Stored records
================================
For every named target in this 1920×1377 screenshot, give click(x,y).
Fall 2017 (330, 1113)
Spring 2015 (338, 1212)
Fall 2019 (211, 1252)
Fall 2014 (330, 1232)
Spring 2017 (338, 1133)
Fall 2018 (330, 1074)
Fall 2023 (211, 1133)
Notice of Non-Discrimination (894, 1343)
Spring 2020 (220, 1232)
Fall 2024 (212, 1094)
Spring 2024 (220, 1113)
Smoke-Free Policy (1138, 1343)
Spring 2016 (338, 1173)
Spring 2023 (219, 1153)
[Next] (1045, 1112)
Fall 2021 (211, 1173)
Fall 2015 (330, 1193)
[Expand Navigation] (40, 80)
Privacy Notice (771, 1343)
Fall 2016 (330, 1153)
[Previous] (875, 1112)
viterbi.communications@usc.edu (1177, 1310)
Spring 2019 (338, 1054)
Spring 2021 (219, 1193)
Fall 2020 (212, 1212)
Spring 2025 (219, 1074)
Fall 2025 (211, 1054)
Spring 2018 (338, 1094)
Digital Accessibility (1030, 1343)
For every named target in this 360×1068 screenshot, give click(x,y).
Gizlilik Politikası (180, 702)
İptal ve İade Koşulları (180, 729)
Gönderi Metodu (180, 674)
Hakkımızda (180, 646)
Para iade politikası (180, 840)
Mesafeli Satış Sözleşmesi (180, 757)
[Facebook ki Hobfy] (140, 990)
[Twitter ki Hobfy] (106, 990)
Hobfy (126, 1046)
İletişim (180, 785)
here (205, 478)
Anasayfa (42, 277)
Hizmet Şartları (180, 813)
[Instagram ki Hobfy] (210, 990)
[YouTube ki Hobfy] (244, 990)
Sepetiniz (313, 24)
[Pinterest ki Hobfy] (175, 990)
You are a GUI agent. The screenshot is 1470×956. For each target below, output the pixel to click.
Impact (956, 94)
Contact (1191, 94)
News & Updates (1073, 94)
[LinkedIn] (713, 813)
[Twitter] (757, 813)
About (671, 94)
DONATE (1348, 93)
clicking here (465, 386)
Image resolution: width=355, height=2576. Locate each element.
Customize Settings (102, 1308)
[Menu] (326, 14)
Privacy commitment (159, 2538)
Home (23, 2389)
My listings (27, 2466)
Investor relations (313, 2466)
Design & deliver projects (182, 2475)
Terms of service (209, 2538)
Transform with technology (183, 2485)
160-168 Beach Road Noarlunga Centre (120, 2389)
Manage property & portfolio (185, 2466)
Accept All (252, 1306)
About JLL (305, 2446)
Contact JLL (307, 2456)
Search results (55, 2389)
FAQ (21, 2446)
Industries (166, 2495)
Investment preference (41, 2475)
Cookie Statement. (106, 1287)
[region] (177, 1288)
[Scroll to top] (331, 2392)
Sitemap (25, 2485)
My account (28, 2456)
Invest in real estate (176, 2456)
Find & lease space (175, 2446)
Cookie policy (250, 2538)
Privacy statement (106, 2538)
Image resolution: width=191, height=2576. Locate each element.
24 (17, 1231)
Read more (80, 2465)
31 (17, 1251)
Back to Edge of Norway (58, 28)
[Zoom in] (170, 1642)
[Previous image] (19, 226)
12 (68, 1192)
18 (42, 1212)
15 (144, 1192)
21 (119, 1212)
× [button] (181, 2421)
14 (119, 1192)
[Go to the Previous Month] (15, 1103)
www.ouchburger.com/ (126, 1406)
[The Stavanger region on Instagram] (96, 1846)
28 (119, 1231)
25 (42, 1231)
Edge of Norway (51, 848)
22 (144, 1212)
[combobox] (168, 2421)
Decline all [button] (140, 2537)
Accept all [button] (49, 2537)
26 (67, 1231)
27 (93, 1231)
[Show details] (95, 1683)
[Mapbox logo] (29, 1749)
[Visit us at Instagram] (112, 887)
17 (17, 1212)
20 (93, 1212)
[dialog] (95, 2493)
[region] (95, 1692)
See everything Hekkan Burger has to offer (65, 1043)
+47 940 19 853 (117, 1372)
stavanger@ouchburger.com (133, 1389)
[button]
================================
Output all of the data without altering a single line.

For every named target in this 1920×1377 screenshot, give click(x,y).
Fall 2017 (330, 1113)
Spring 2015 (338, 1212)
Fall 2019 (211, 1252)
Fall 2014 (330, 1232)
Spring 2017 (338, 1133)
Fall 2018 (330, 1074)
Fall 2023 (211, 1133)
Notice of Non-Discrimination (894, 1343)
Spring 2020 (220, 1232)
Fall 2024 (212, 1094)
Spring 2024 (220, 1113)
Smoke-Free Policy (1138, 1343)
Spring 2016 (338, 1173)
Spring 2023 (219, 1153)
[Next] (1045, 1112)
Fall 2021 (211, 1173)
Fall 2015 (330, 1193)
[Expand Navigation] (40, 80)
Privacy Notice (771, 1343)
Fall 2016 (330, 1153)
[Previous] (875, 1112)
viterbi.communications@usc.edu (1177, 1310)
Spring 2019 (338, 1054)
Spring 2021 (219, 1193)
Fall 2020 (212, 1212)
Spring 2025 (219, 1074)
Fall 2025 (211, 1054)
Spring 2018 (338, 1094)
Digital Accessibility (1030, 1343)
For every named target in this 360×1068 screenshot, give click(x,y).
Gizlilik Politikası (180, 702)
İptal ve İade Koşulları (180, 729)
Gönderi Metodu (180, 674)
Hakkımızda (180, 646)
Para iade politikası (180, 840)
Mesafeli Satış Sözleşmesi (180, 757)
[Facebook ki Hobfy] (140, 990)
[Twitter ki Hobfy] (106, 990)
Hobfy (126, 1046)
İletişim (180, 785)
here (205, 478)
Anasayfa (42, 277)
Hizmet Şartları (180, 813)
[Instagram ki Hobfy] (210, 990)
[YouTube ki Hobfy] (244, 990)
Sepetiniz (313, 24)
[Pinterest ki Hobfy] (175, 990)
You are a GUI agent. The screenshot is 1470×956. For each target below, output the pixel to click.
Impact (956, 94)
Contact (1191, 94)
News & Updates (1073, 94)
[LinkedIn] (713, 813)
[Twitter] (757, 813)
About (671, 94)
DONATE (1348, 93)
clicking here (465, 386)
Image resolution: width=355, height=2576. Locate each element.
Customize Settings (102, 1308)
[Menu] (326, 14)
Privacy commitment (159, 2538)
Home (23, 2389)
My listings (27, 2466)
Investor relations (313, 2466)
Design & deliver projects (182, 2475)
Terms of service (209, 2538)
Transform with technology (183, 2485)
160-168 Beach Road Noarlunga Centre (120, 2389)
Manage property & portfolio (185, 2466)
Accept All (252, 1306)
About JLL (305, 2446)
Contact JLL (307, 2456)
Search results (55, 2389)
FAQ (21, 2446)
Industries (166, 2495)
Investment preference (41, 2475)
Cookie Statement. (106, 1287)
[region] (177, 1288)
[Scroll to top] (331, 2392)
Sitemap (25, 2485)
My account (28, 2456)
Invest in real estate (176, 2456)
Find & lease space (175, 2446)
Cookie policy (250, 2538)
Privacy statement (106, 2538)
Image resolution: width=191, height=2576. Locate each element.
24 (17, 1231)
Read more (80, 2465)
31 (17, 1251)
Back to Edge of Norway (58, 28)
[Zoom in] (170, 1642)
[Previous image] (19, 226)
12 (68, 1192)
18 (42, 1212)
15 (144, 1192)
21 (119, 1212)
× [button] (181, 2421)
14 (119, 1192)
[Go to the Previous Month] (15, 1103)
www.ouchburger.com/ (126, 1406)
[The Stavanger region on Instagram] (96, 1846)
28 (119, 1231)
25 (42, 1231)
Edge of Norway (51, 848)
22 (144, 1212)
[combobox] (168, 2421)
Decline all [button] (140, 2537)
Accept all [button] (49, 2537)
26 (67, 1231)
27 (93, 1231)
[Show details] (95, 1683)
[Mapbox logo] (29, 1749)
[Visit us at Instagram] (112, 887)
17 (17, 1212)
20 (93, 1212)
[dialog] (95, 2493)
[region] (95, 1692)
See everything Hekkan Burger has to offer (65, 1043)
+47 940 19 853 (117, 1372)
stavanger@ouchburger.com (133, 1389)
[button]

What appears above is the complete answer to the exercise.